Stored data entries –
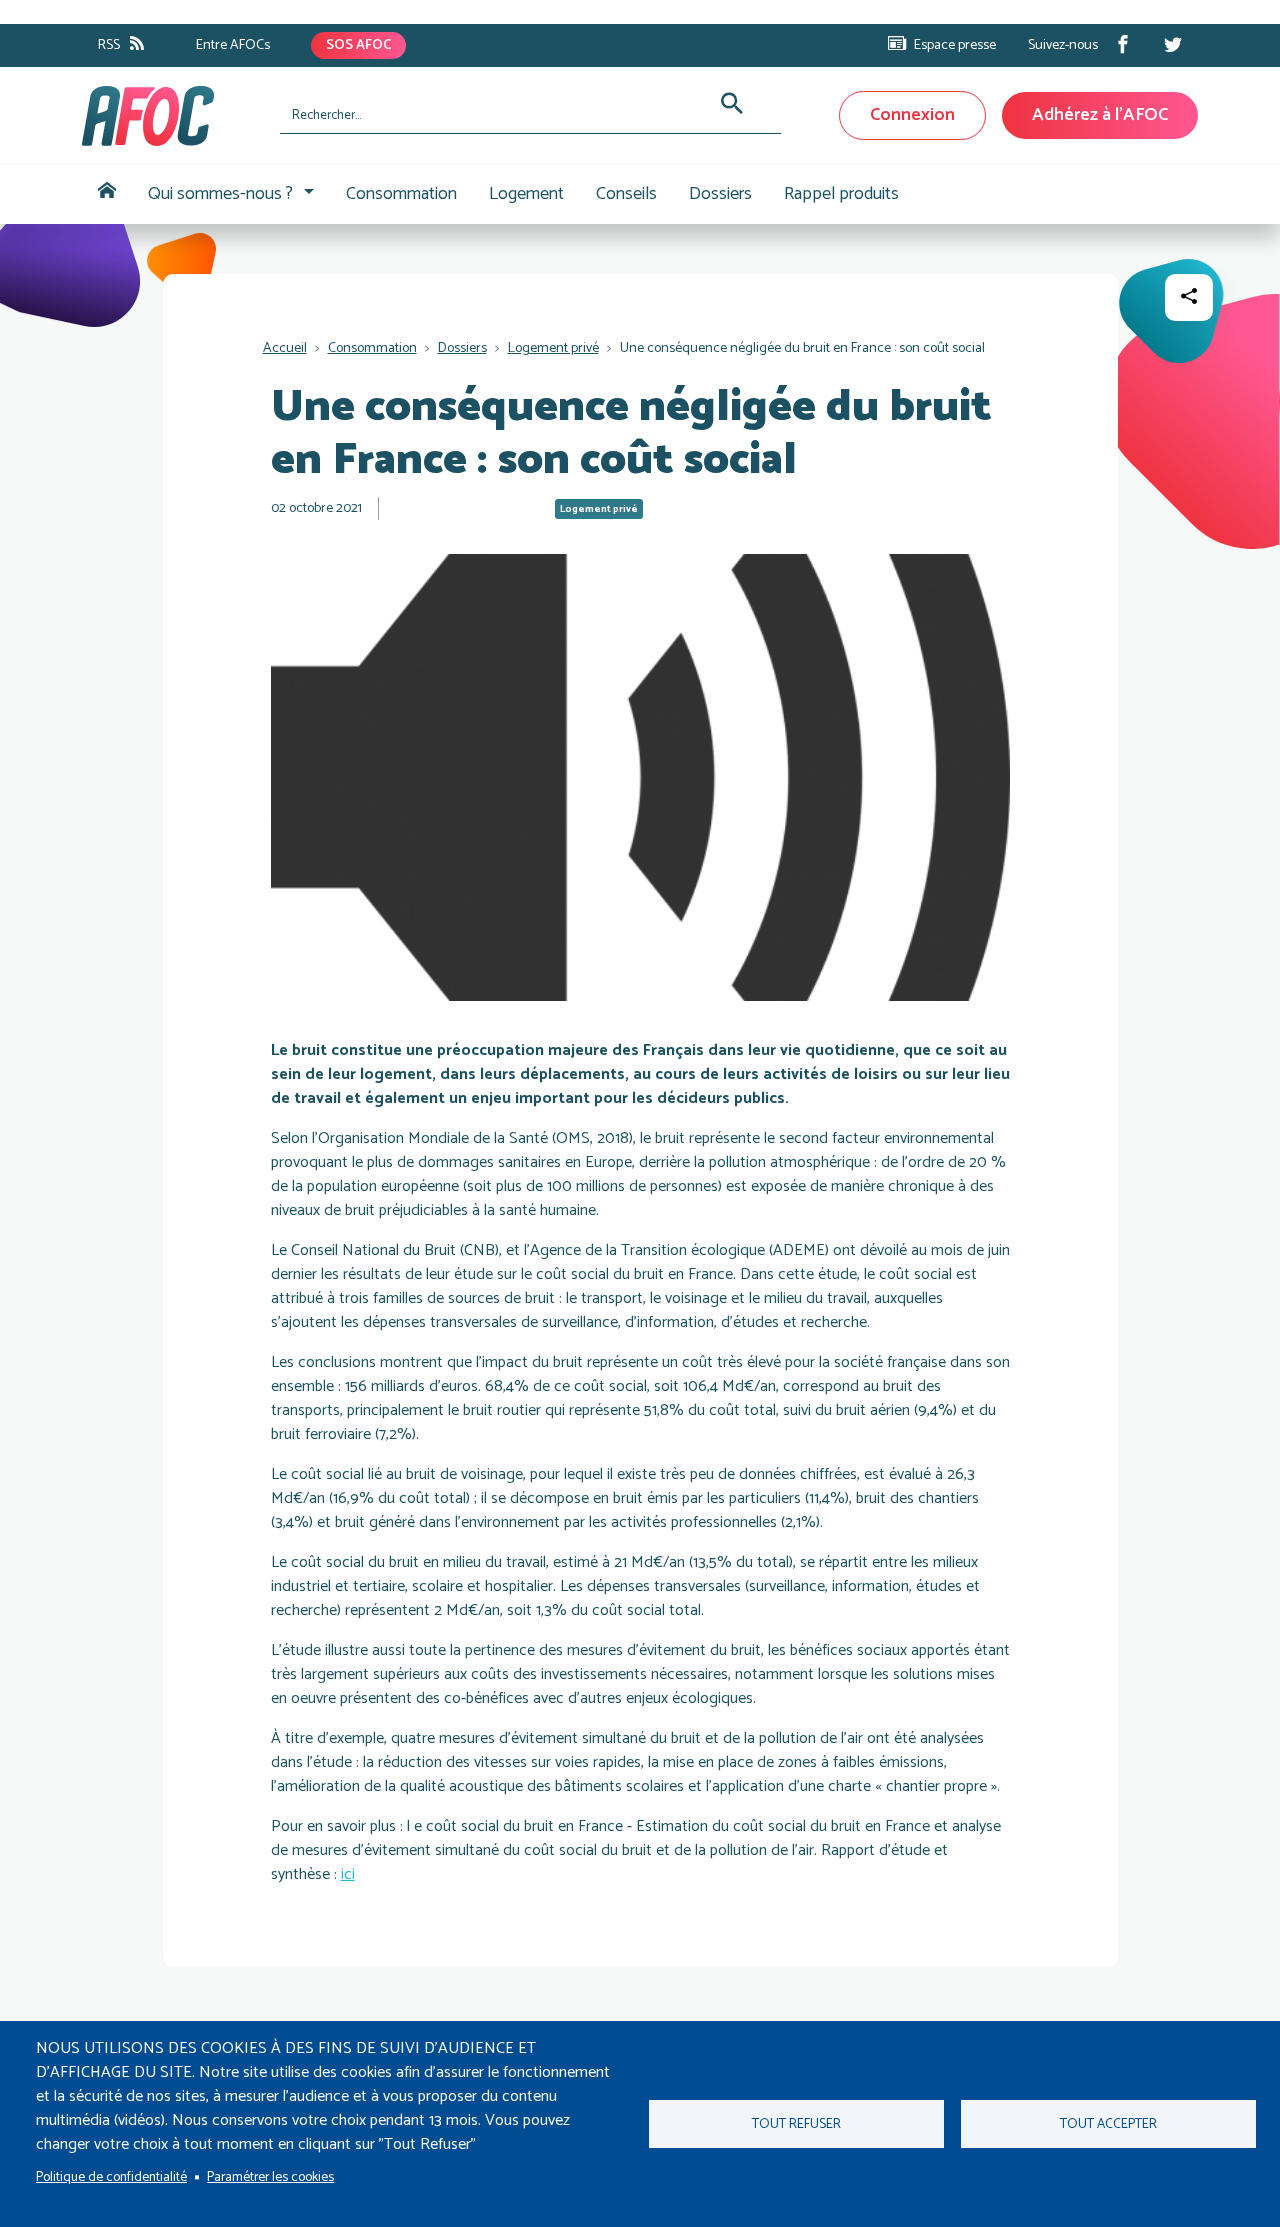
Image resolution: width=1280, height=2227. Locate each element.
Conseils (626, 194)
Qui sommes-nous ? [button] (220, 194)
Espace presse (955, 45)
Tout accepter (1108, 2124)
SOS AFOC (358, 45)
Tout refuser (796, 2124)
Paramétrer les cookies (270, 2177)
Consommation (401, 194)
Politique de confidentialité (111, 2177)
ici (348, 1874)
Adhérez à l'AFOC (1100, 115)
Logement (526, 194)
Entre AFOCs (233, 45)
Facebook (1123, 44)
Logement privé (553, 348)
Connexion (912, 115)
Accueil (107, 194)
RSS (109, 45)
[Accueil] (173, 116)
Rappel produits (841, 194)
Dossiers (720, 194)
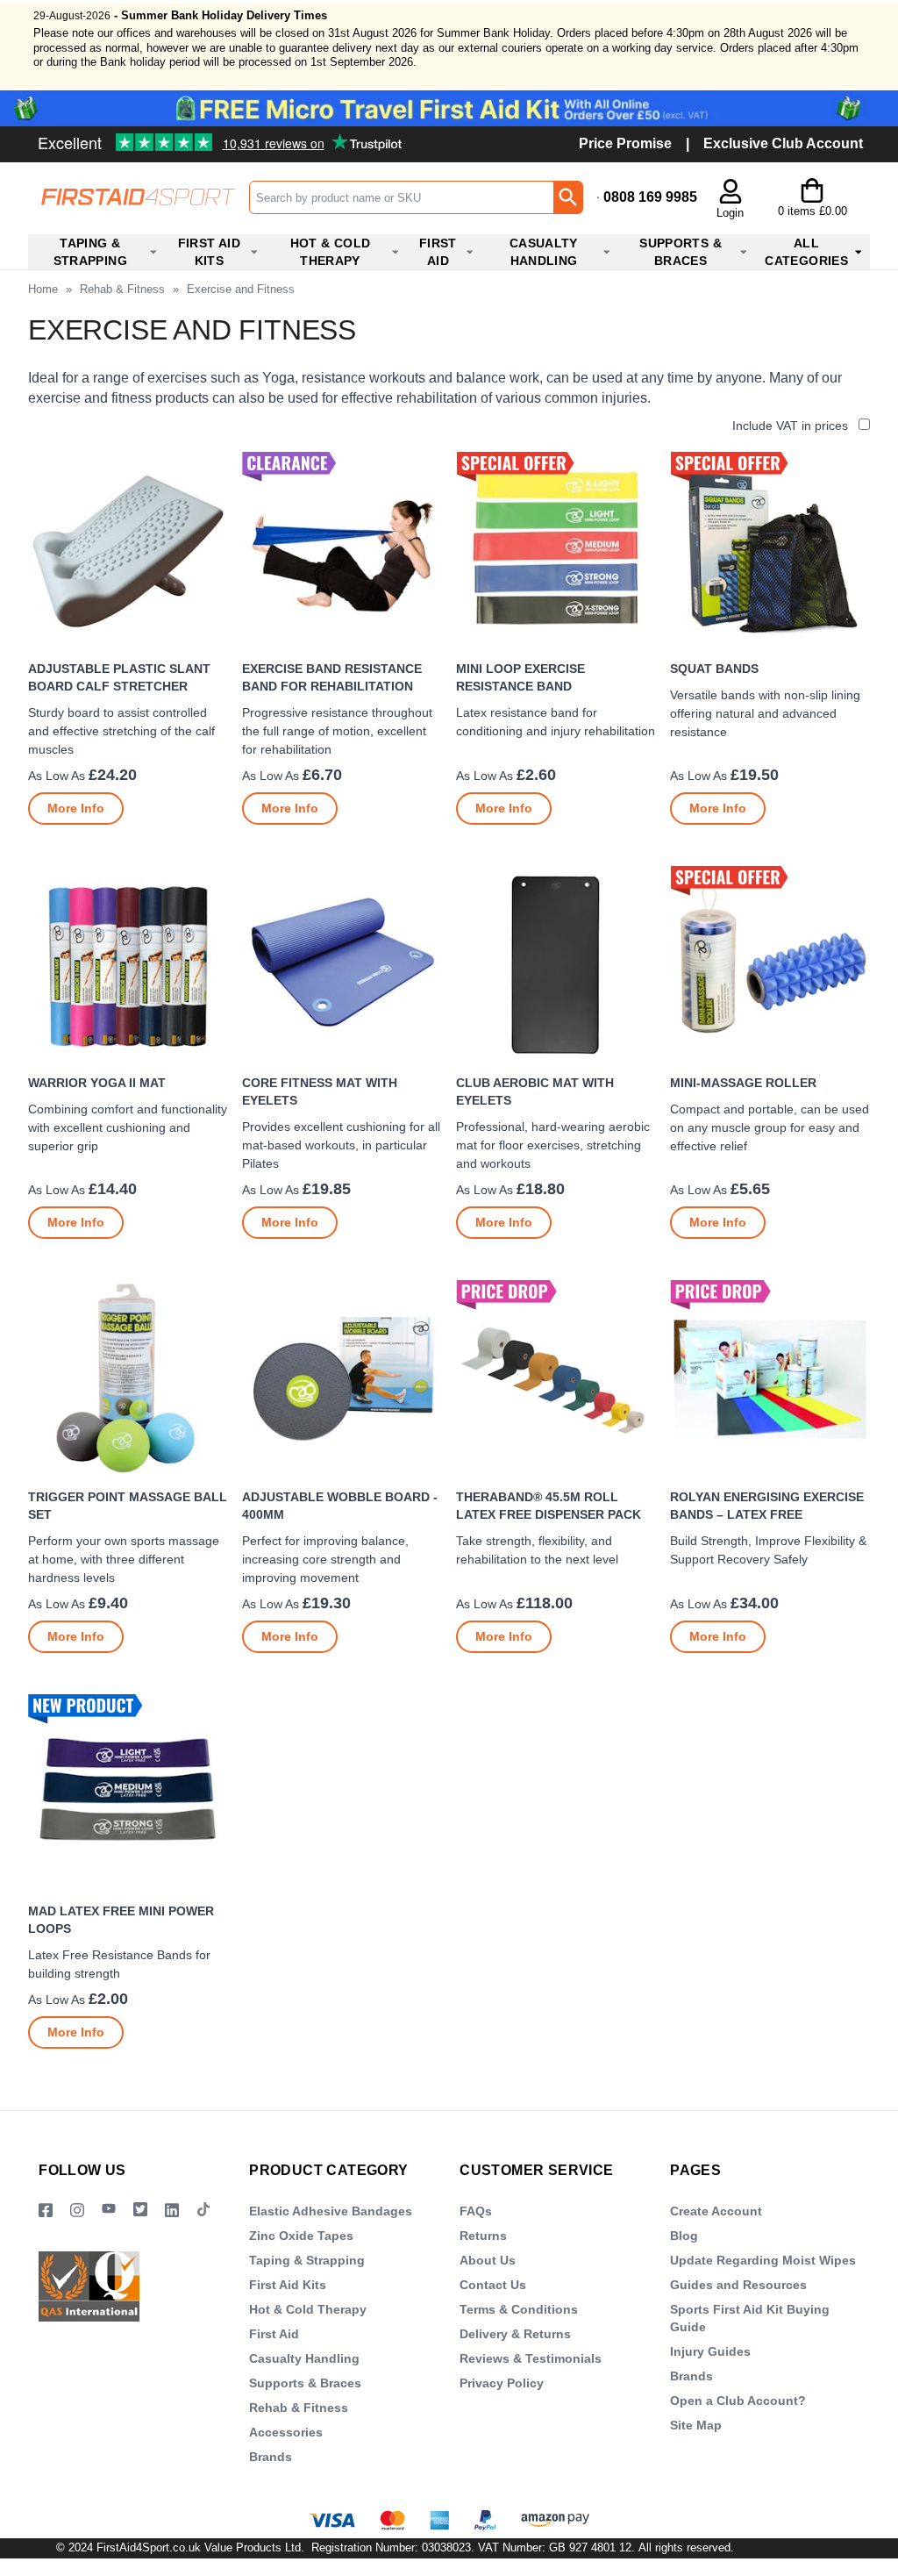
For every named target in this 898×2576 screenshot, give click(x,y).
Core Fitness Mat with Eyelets (319, 1091)
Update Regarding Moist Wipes (763, 2260)
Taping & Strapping (307, 2260)
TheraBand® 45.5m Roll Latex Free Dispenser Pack (548, 1505)
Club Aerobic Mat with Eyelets (535, 1091)
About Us (488, 2260)
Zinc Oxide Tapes (301, 2236)
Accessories (286, 2432)
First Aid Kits (287, 2285)
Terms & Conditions (519, 2309)
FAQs (476, 2211)
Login (730, 212)
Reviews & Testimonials (531, 2358)
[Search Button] (567, 197)
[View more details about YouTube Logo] (109, 2210)
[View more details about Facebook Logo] (46, 2210)
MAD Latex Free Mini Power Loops (121, 1920)
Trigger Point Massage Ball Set (127, 1505)
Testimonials (162, 136)
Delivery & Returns (515, 2334)
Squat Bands (714, 669)
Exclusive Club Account (783, 143)
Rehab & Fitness (122, 289)
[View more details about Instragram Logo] (77, 2210)
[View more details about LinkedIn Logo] (172, 2210)
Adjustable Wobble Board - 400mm (340, 1505)
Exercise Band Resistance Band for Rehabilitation (332, 677)
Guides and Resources (738, 2285)
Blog (684, 2236)
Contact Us (493, 2285)
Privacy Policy (502, 2383)
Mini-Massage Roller (743, 1083)
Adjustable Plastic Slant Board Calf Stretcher (119, 677)
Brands (270, 2457)
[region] (128, 551)
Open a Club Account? (738, 2401)
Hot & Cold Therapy (308, 2309)
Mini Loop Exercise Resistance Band (520, 677)
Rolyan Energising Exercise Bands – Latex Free (767, 1505)
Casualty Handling (304, 2358)
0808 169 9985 (650, 197)
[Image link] (140, 2210)
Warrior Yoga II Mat (97, 1083)
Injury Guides (710, 2351)
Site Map (696, 2425)
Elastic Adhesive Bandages (330, 2211)
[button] (730, 200)
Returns (483, 2236)
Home (43, 289)
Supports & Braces (305, 2383)
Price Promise (625, 143)
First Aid (274, 2334)
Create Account (716, 2211)
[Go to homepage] (138, 197)
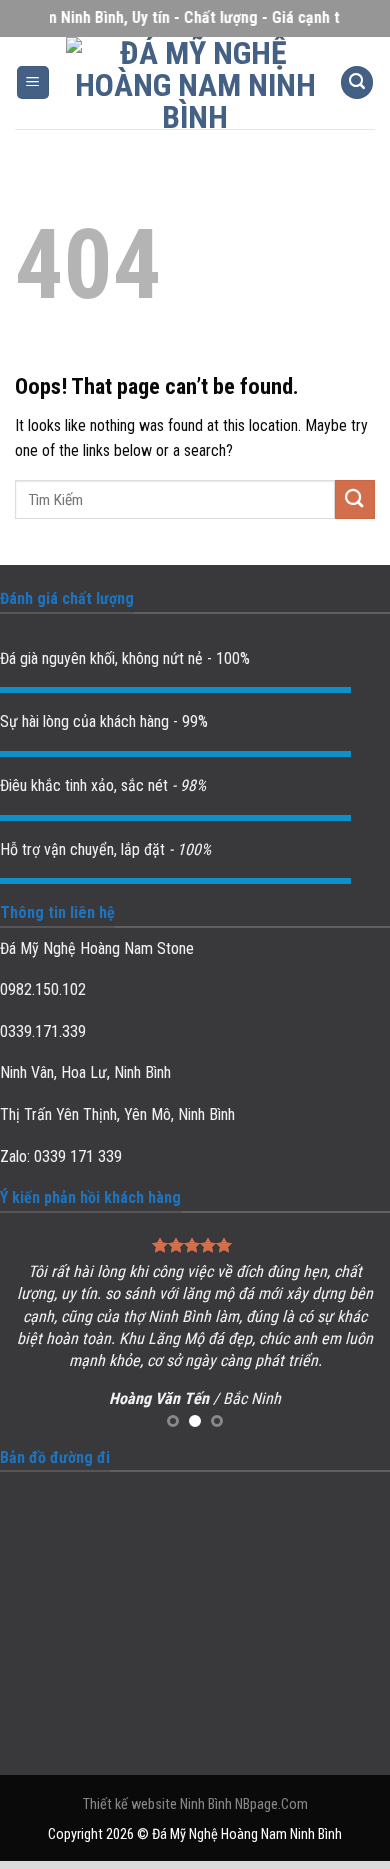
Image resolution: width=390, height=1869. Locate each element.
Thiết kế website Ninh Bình (157, 1804)
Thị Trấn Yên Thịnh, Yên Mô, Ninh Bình (117, 1114)
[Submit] (355, 499)
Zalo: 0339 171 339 (61, 1156)
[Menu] (33, 82)
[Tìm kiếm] (357, 82)
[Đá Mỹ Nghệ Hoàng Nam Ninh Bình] (195, 83)
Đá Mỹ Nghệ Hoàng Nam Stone (97, 948)
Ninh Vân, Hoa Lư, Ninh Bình (85, 1072)
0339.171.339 (43, 1031)
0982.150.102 (43, 989)
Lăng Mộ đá (186, 1338)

Action item – The answer must be a single number: how many lines in the data contain the string "details"?

Task response – 4